Article:
──────────
La riche gravure qui représente Gondi avec deux de ses parents est inspirée d’une œuvre du peintre Sébastien Bourdon (1616-1671). Sa datation peut être fixée aux années précédant l’accession de Gondi au cardinalat. En effet, Gondi apparaît sans barrette sur la tête ; il n’est donc à ce moment-là sans doute pas encore élevé à la dignité de cardinal – ce qu’il devient en février 1652.
La mise en scène de la transmission
La gravure est construite selon un sens de lecture qui remonte le cours du temps. Deux groupes se distinguent de gauche à droite. À gauche, le médaillon représentant Jean-François-Paul de Gondi est porté par trois jeunes femmes admiratrices. À droite, les médaillons des portraits d’Henri de Gondi et de Jean François de Gondi sont respectivement soutenus par deux femmes difficilement identifiables, et par une allégorie du martyre tenant une palme et une allégorie de l’autorité tenant un faisceau de licteur antique.
──────────
Données fournies:
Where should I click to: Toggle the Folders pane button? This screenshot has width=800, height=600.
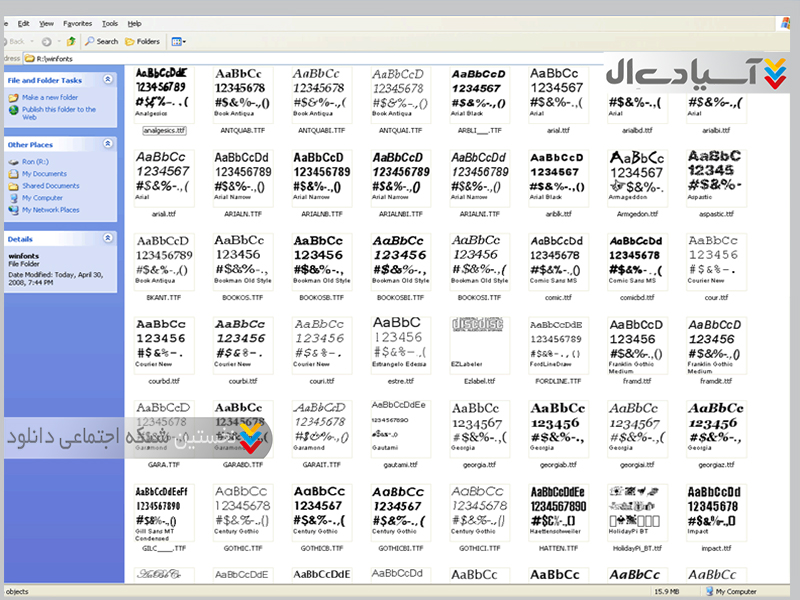pyautogui.click(x=142, y=41)
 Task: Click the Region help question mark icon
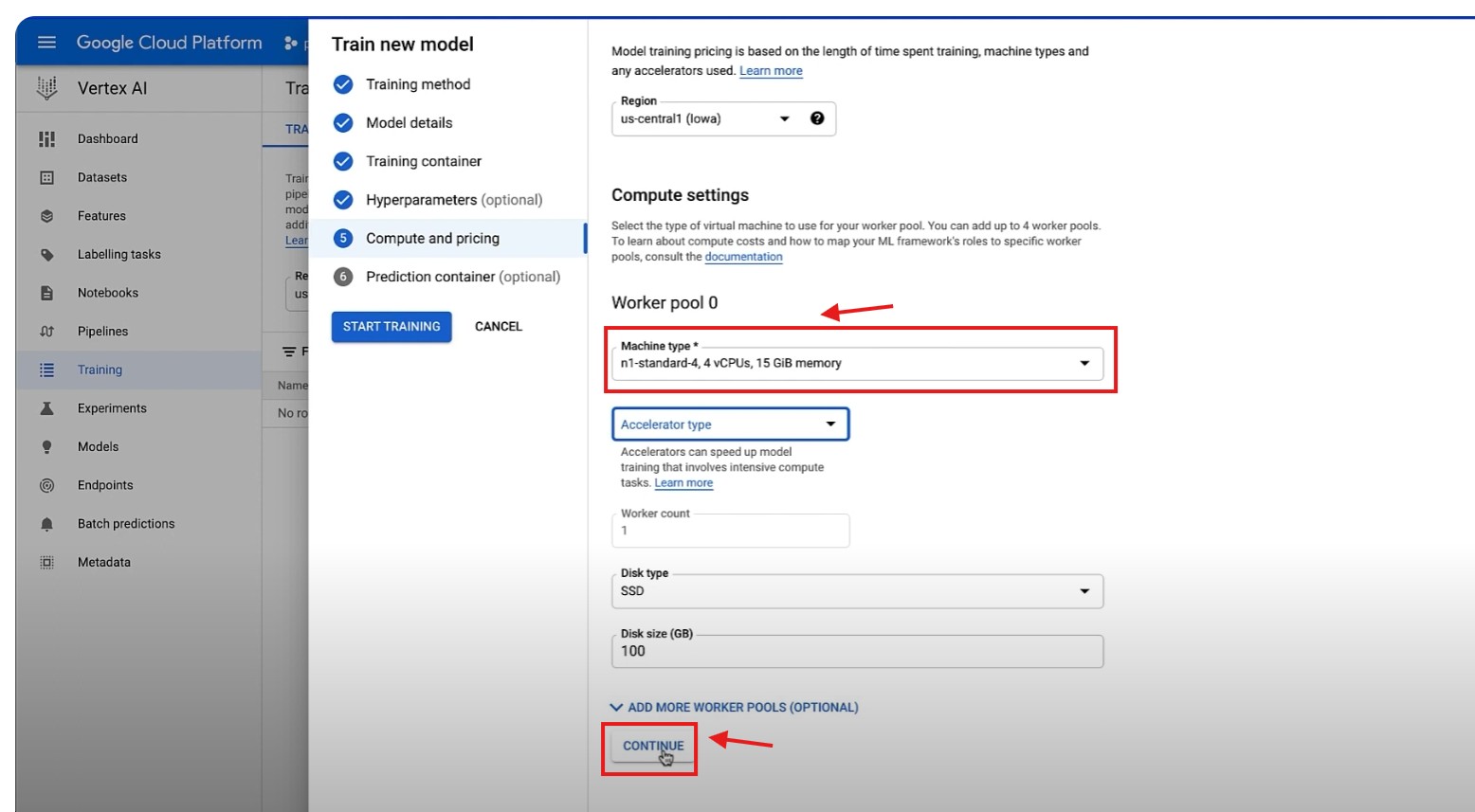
──────────
Exercices proposés:
1. Reformulez sous forme de liste le paragraphe de l'article qui commence par « La gravure est construite », en conservant ses faits essentiels.
2. Reproduisez le passage de l'article qui s'ouvre sur les mots contenant « La riche gravure » et s'achève sur « en février 1652. ».

Corrigé des exercices:
1.
- La gravure suit un sens de lecture qui remonte le cours du temps.
- Elle se compose de deux groupes, disposés de gauche à droite.
- À gauche, trois jeunes femmes admiratrices portent le médaillon de Jean-François-Paul de Gondi.
- À droite figurent les médaillons d'Henri de Gondi et de Jean François de Gondi.
- Le premier est soutenu par deux femmes difficilement identifiables.
- Le second est soutenu par une allégorie du martyre tenant une palme et par une allégorie de l'autorité tenant un faisceau de licteur antique.

2.
La riche gravure qui représente Gondi avec deux de ses parents est inspirée d’une œuvre du peintre Sébastien Bourdon (1616-1671). Sa datation peut être fixée aux années précédant l’accession de Gondi au cardinalat. En effet, Gondi apparaît sans barrette sur la tête ; il n’est donc à ce moment-là sans doute pas encore élevé à la dignité de cardinal – ce qu’il devient en février 1652.